In March 2022, Gray-Redmon became the owner and president of Veteran Wood Creations Inc.,a company that creates cabinets, built-ins, and custom millwork products to suit individual needs. As a military veteran herself, Gray-Redmon knew she wanted to continue the business through meaningful employment for other veterans, particularly those affected by post-traumatic stress disorder (PTSD). Some anecdotal evidence shows that woodworking therapy, which is a form of art therapy, helps to steady the brain, help people focus, and take control of their symptoms through a creative way.
“This millwork company was something where I could put communities and people first and give folks with military PTSD a chance to create products they can see,” said Gray-Redmon. “I also wanted to make sure that the employees I inherited from the previous business owners knew they were valued.”
As one of the latest team projects, Gray-Redmon’s employees worked on a chain-of-command board as an entryway showcase for a military unit. For many veteran employees who worked on the project, the board became a way to work on something meaningful and at the same time, relatable. The craft of woodworking, Gray-Redmon explained, was one way for employees to engage both hands and minds to bolster healing and growth.
Through the Catapult program, Gray-Redmon was able to think outside the box as she made the decision to purchase the millwork company. Although she previously worked with the federal government for more than three decades, Gray-Redmon said that the Catapult program provided a “safe space to go outside my comfort zone” and gave her the courage to make the decision to purchase Veteran Wood Creations.
“Just having the resources and reassurance to think through the blind spots I’d miss from going into a different industry was very helpful for me,” said Gray-Redmon. “The Catapult program was transformational in the way it made me look through the process of being a small business owner.
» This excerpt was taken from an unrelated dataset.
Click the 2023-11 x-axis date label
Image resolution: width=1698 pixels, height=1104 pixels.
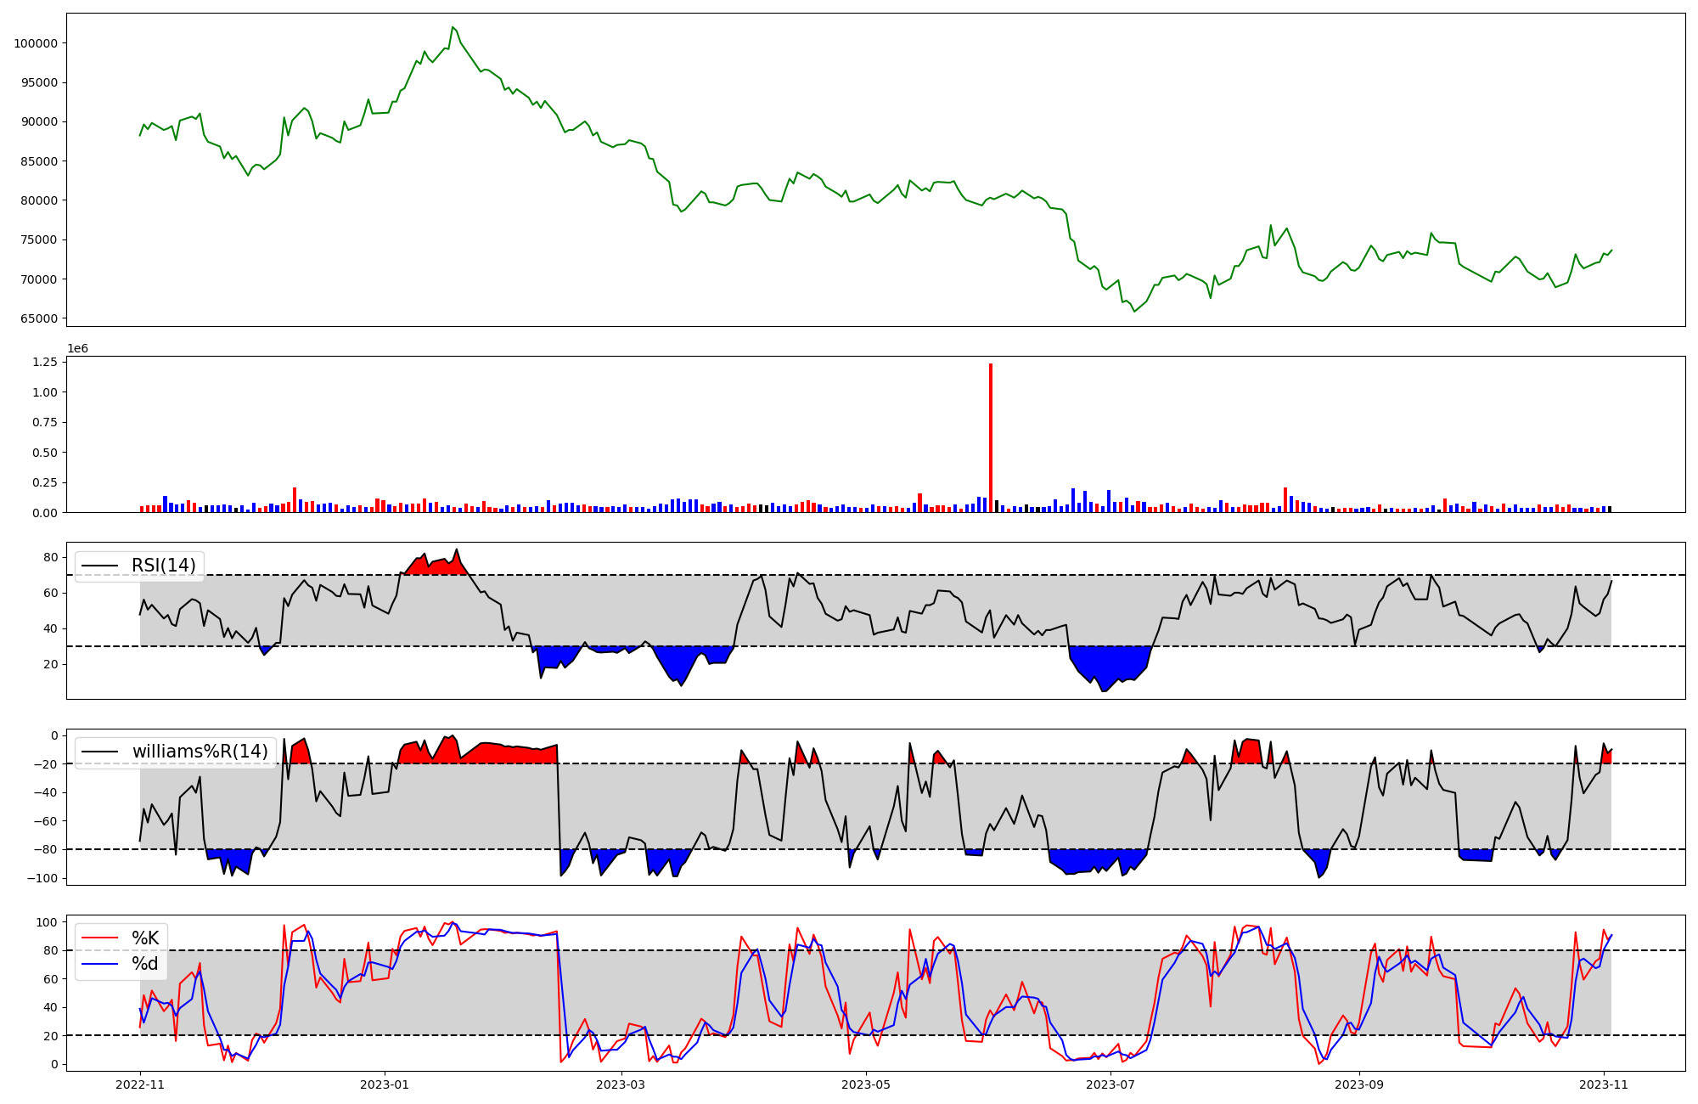1604,1084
Particularly during the pandemic, I knew I wanted to seek out purpose and meaning in my next career.”
Capital One Supplier Diversity Summit
In the fall of 2022, Capital One kicked off its inaugural Supplier Diversity Summit to provide a forum for education, networking and celebrating accomplishments. By bringing diverse suppliers and community partners together with Capital One associates, the Summit offered a platform to further highlight the benefits of having a diverse supply chain base representative of the communities in which Capital One does business. It also offered an avenue for the Supplier Diversity team to identify mentors across the organization to enable businesses such as Elegant Cuizines and Veteran Wood Creations to be more competitive in the marketplace.
“If you have healthy businesses, you have healthy communities,” said Theresita Richard, Capital One’s Head of Diversity, Inclusion & Belonging. “So having this partnership where our associates can share their skills, talents and gifts with businesses in a way that continues to give back [to the communities] is incredibly powerful.”
Over 400 attendees participated in the one-day virtual Summit where leaders across the company, communities and industry shared their strategies on how to educate, connect and align on advancing opportunities for diverse suppliers.
“One key takeaway I am hoping our business leaders left with is to be comfortable being uncomfortable, to grant opportunities for a diverse business owner to serve as a supplier for them, and to give it time,” said Reuben Essandoh, Head of Supplier Diversity at Capital One.
“This job isn’t about the bottom line for me,” said Gray-Redmon. “It’s about creating lasting memories for employees to find purpose in a new way of life and show off their woodworking expertise to family and friends. This is also a ‘Made in America’ opportunity to grow our economy and make an impact in the lives of others in Maryland and the surrounding mid-Atlantic region.”